In the beginning I felt that this election season had promise. It brought together the political establishment of the Clintons which had seemed it had met its match in its celebrity opponent Donald Trump. One had name recognition because of years of hard work and dedication to public service, the other having the most recognizable hair in North America, if not the world.
They talked about national security issues, bantering back and forth in the press about their take on how best to serve and protect the nation. They talked about how to better the US economy and how to right the wrongs of the past…wait, that may have just been me watching The West Wing re-runs.
Each of the candidates did have something going for them and that was that no matter what they said or did it garnered attention. Some of it was interesting and some of it, us Canadians really don’t care about ie: health care, we thought you fixed that, seriously move on.
But I can truly pinpoint the time when I tuned out the rhetoric and stopped caring about what happens next month. It was at the exact time when I lost count of the number of women making accusations at Donald Trump.
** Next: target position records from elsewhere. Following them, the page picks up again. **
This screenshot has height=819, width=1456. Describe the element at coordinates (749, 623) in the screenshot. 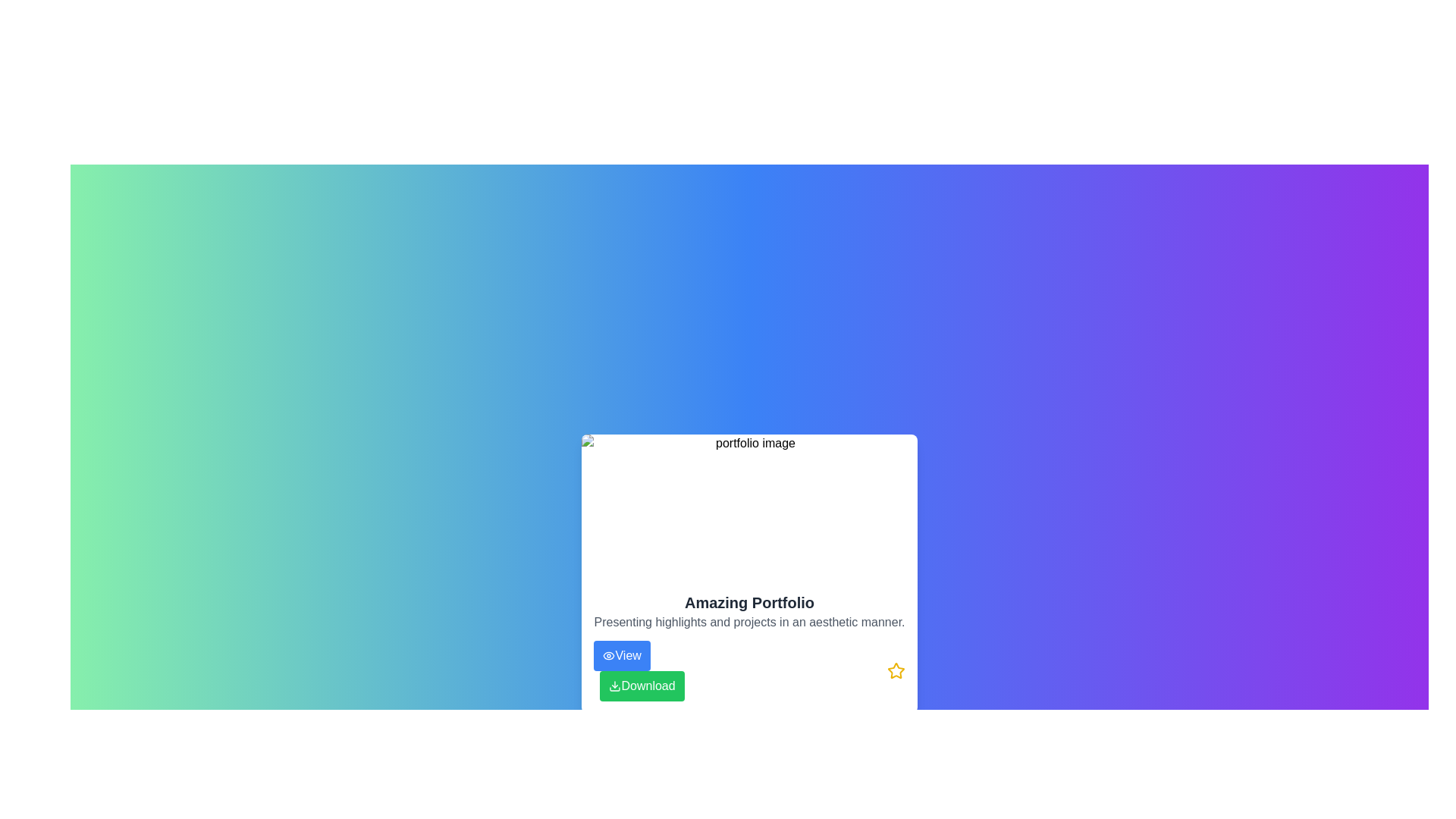

I see `the static text element styled in gray font that displays the sentence 'Presenting highlights and projects in an aesthetic manner.' This element is centrally aligned below the heading 'Amazing Portfolio'` at that location.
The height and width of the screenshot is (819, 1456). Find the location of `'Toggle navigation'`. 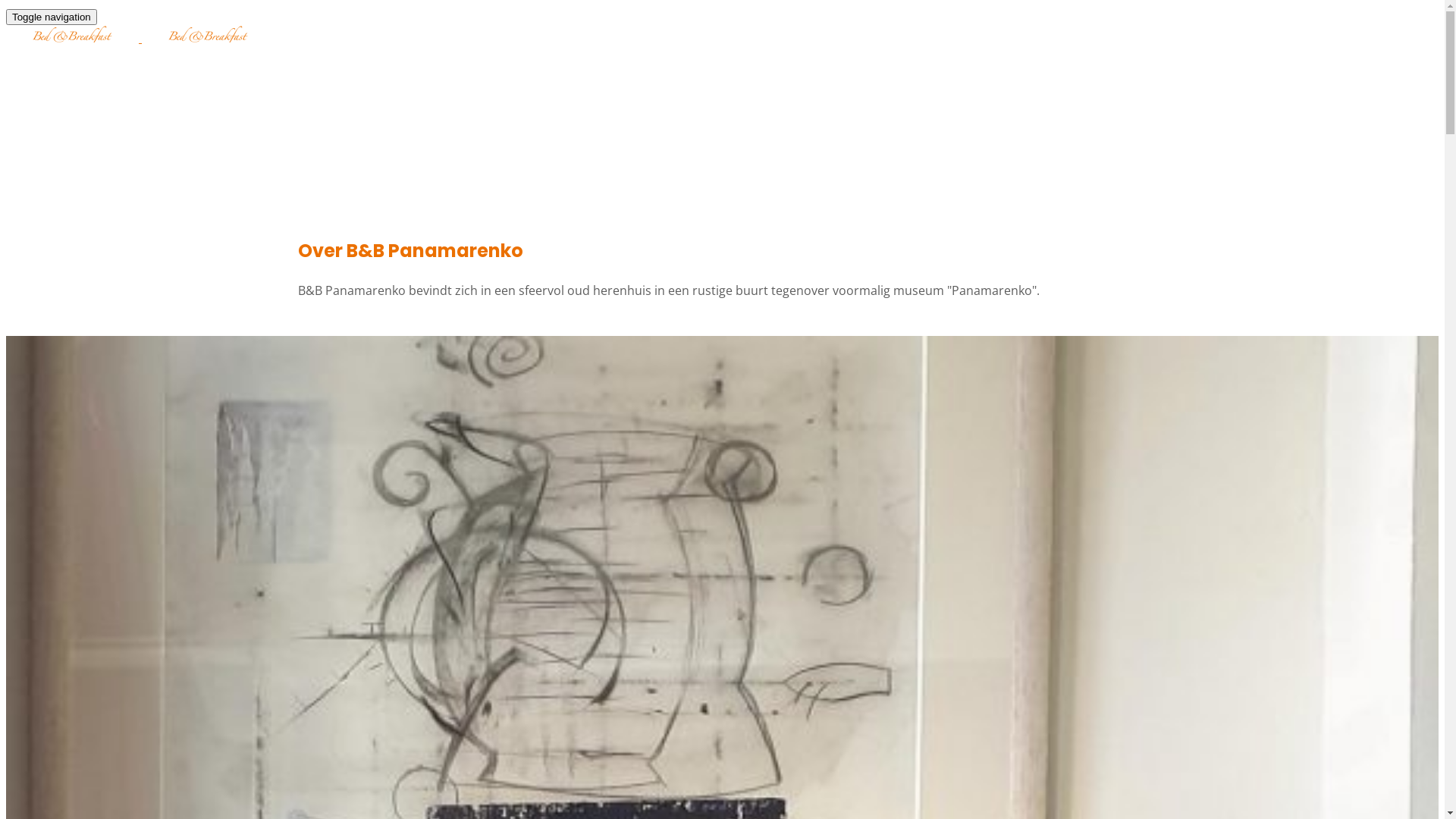

'Toggle navigation' is located at coordinates (6, 17).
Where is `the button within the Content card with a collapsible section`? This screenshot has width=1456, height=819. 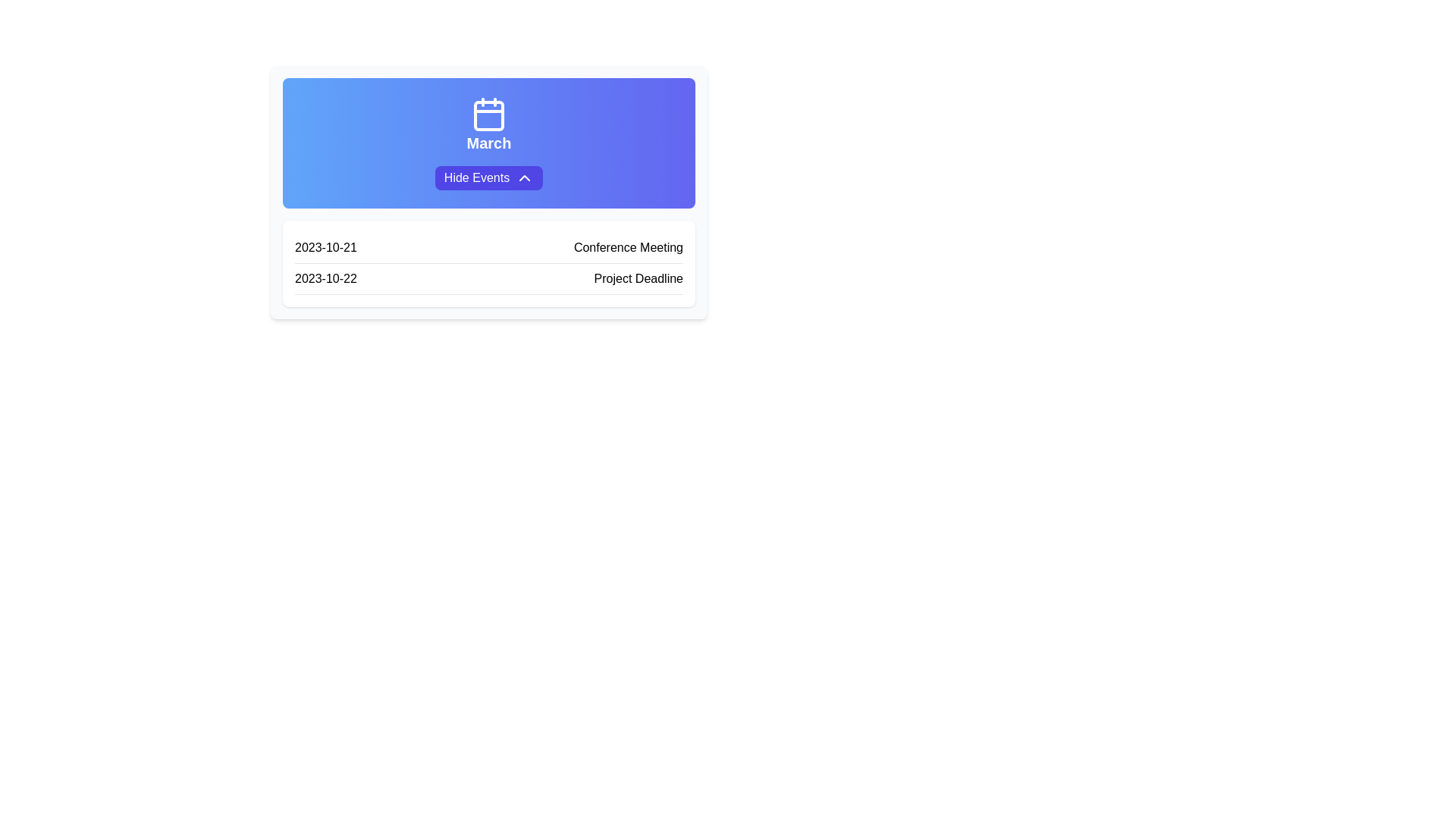 the button within the Content card with a collapsible section is located at coordinates (488, 192).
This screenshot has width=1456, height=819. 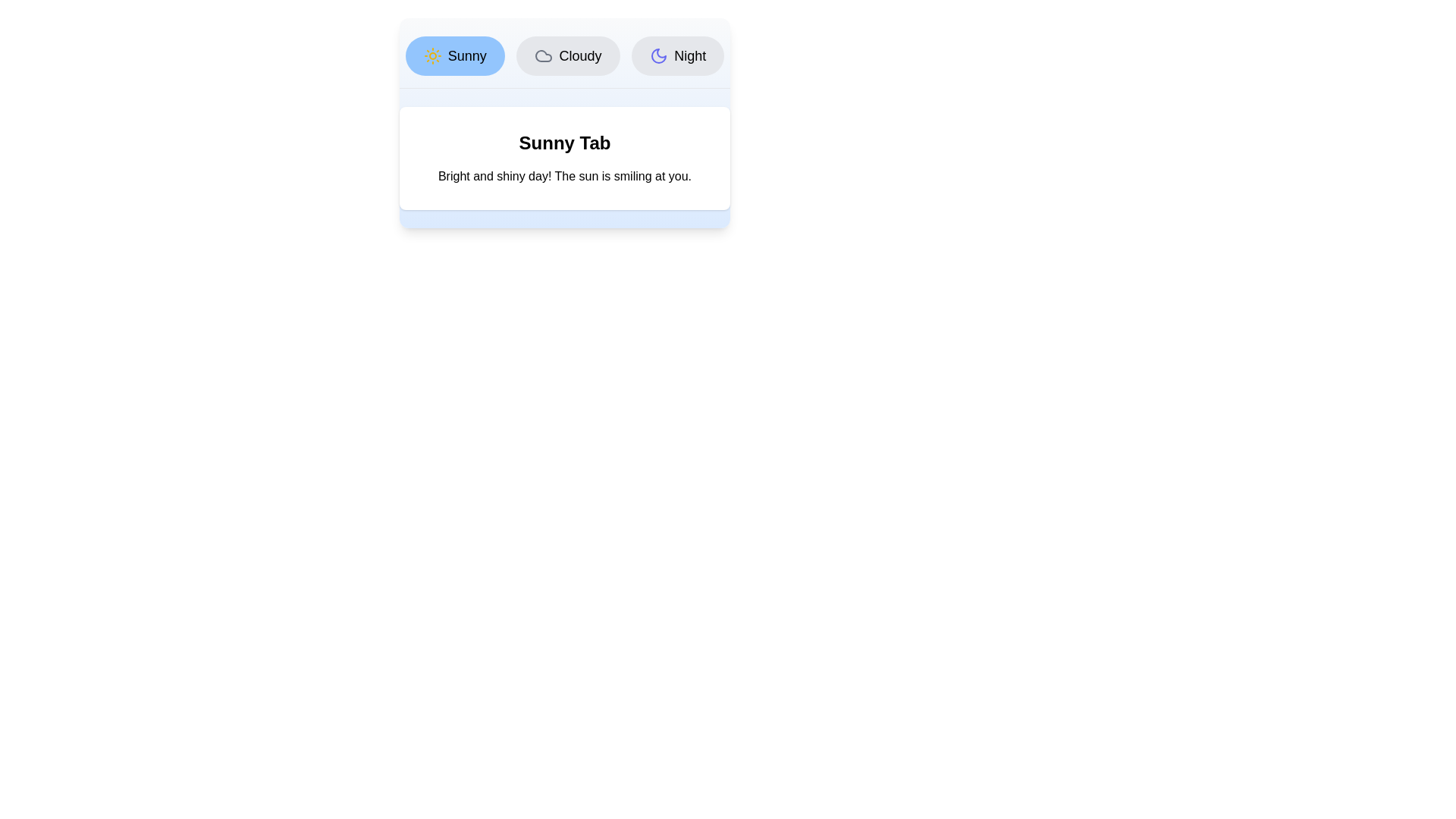 I want to click on the text content of the active tab, so click(x=563, y=175).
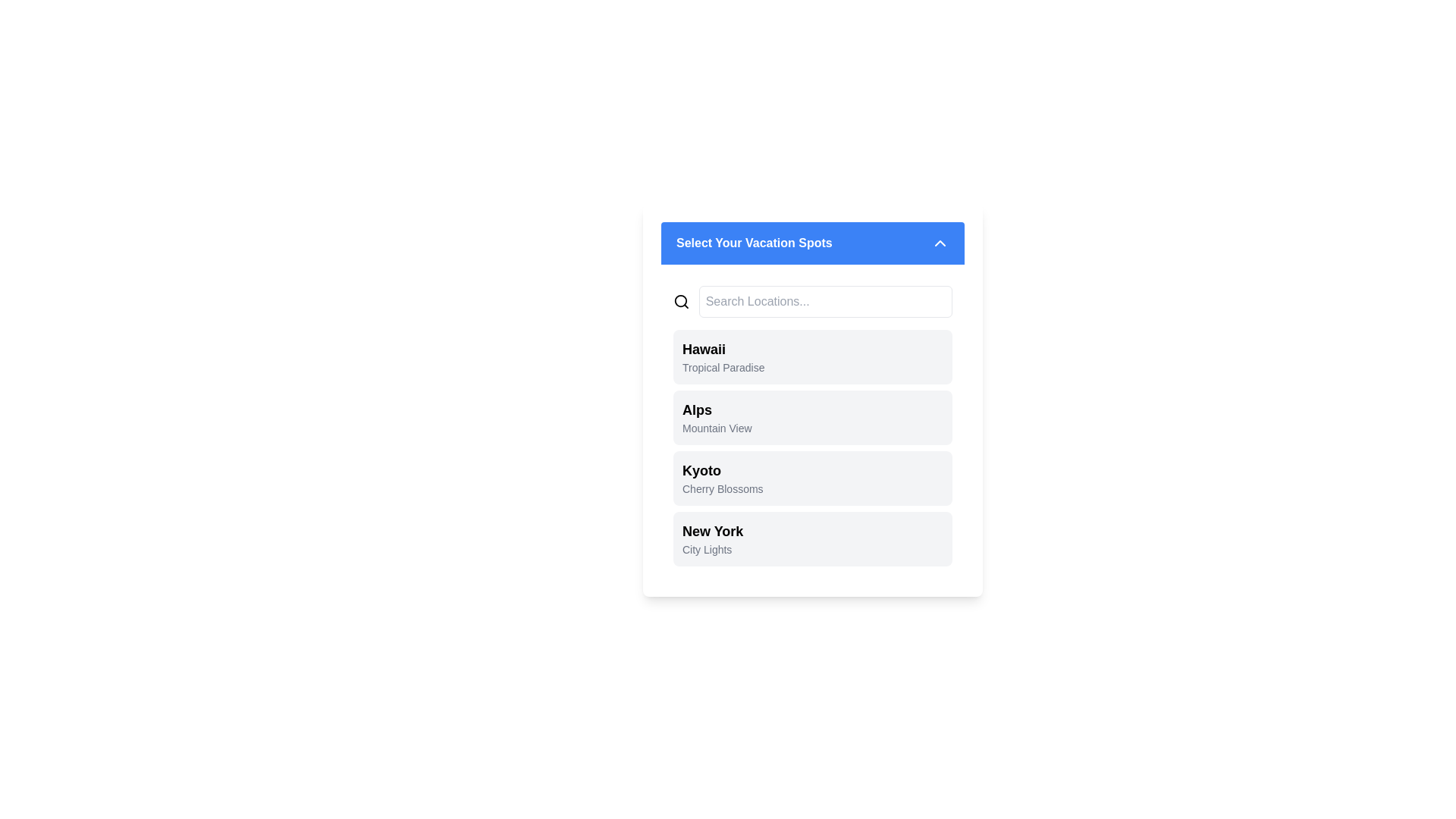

Anyone who lived through the Clinton-zipper years had to have seen this all coming and frankly I was surprised it took this long to become a major election issue. Many media outlets claim that this and other “locker room banter” has changed the election to a discussion of male power and woman’s rights. They applaud Michelle Obama and speculate on why Hillary Clinton has stayed somewhat mute on the whole subject and has deflected the conversation to focus on other issues in the campaign like her opponent’s relationship with other minority and/or international partners.
I say this election has always been about male/female empowerment. Any election for president that featured a female candidate was going to drag the discourse through the gender gap. So why couldn’t that discussion net some serious consideration for things like a woman’s right to choose. Why can’t that discussion be about resolving wage disparities and childcare subsidies, or coincidently support programs for rape/assault/abuse victims?
The woman’s vote in the US has the power to sway an election but when with just weeks out the question facing most voters is “how many more are out there” and not “what supports are out there for women as they approach the justice and social services system and how do each of the candidates plan to address this” my faith in the electoral process diminishes.
We expect our leaders to have strong characters but that should also be combined with the ability to find solutions to the challenges that face us as a nation and for me I look for someone who is going to do that with a little bit of class. Unfortunately I have yet to see that in either of the US presidential nominees.
So if you need me on election night, I will be watching The West Wing.